Yani çözüm önerilerimiz ülke yönetiminin değişmesi, halktan yana bir yönetimin gelmesi. Bunun dışında halkın aleyhine olan işsizliğin ve açlığın nedeni olan ekonomik-sosyal politikaların tamamen değişmesi gerekiyor. İşsizliğin yoksulluğun açlığın çaresizliğin giderilmesi için düşük ücretlerin giderilmesi ve halkın, ailelerin mutlu yaşayabilmesi için yeterli ve dengeli beslenebilmesi için bir ekonomik ve sosyal politikaların baştan sona tepeden tırnağa değişmesi gerekiyor.
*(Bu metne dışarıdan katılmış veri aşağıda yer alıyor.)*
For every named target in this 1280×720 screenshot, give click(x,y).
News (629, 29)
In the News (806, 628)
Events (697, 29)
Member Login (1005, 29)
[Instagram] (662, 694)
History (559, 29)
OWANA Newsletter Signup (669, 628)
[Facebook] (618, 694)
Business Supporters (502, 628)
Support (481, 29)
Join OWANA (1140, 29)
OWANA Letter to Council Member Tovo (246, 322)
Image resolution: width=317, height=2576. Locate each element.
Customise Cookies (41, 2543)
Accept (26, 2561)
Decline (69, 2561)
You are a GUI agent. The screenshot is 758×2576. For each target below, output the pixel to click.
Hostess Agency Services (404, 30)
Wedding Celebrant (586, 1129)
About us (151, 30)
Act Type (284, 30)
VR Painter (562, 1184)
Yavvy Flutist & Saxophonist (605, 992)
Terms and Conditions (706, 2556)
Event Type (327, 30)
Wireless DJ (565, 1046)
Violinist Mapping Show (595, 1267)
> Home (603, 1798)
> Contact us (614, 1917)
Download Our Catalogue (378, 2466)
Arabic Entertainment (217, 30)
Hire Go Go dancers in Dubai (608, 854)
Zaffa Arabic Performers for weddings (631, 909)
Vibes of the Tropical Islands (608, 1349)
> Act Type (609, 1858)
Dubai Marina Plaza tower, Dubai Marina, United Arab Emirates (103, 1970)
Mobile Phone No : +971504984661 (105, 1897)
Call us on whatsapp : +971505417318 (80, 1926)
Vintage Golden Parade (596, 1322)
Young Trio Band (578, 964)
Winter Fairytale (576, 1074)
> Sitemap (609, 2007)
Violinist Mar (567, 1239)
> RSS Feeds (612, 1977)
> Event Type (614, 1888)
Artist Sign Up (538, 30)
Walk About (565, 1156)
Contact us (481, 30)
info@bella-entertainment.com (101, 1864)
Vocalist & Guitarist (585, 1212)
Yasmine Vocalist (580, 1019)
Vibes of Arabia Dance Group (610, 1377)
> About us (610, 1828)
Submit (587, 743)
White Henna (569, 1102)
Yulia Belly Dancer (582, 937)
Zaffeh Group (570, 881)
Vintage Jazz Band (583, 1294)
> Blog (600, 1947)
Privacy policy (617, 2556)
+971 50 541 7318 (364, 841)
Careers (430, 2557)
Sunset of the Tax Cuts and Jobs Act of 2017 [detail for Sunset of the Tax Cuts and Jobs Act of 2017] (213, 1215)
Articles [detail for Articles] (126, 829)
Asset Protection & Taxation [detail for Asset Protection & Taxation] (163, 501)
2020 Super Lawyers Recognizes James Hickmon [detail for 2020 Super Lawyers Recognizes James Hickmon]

Bu sorunu yaşayan emekçilerin, işçilerin, emeklilerin, yoksulların, çaresizlerin, açların, engellerin, sorun yaşayanların birlikteliği gerekiyor. Toplumun ezici çoğunluğu zaten bu kesim. Zenginlerin sayısına baksanız Türkiye’de yüzde 5 bile değiller. Yani toplumun ezici çoğunluğu yoksul. Bu kesimin çok güçlü bir birlikteliği gerekir ki bu dediklerimiz hem halktan yana bir yönetim sağlasın hem de var olan ekonomik ve sosyal politikalar halkın, işsizlerin, yoksulların, emekçilerin lehine değiştirilsin. Yoksulluk, işsizlik, çaresizlik de ortadan kalsın.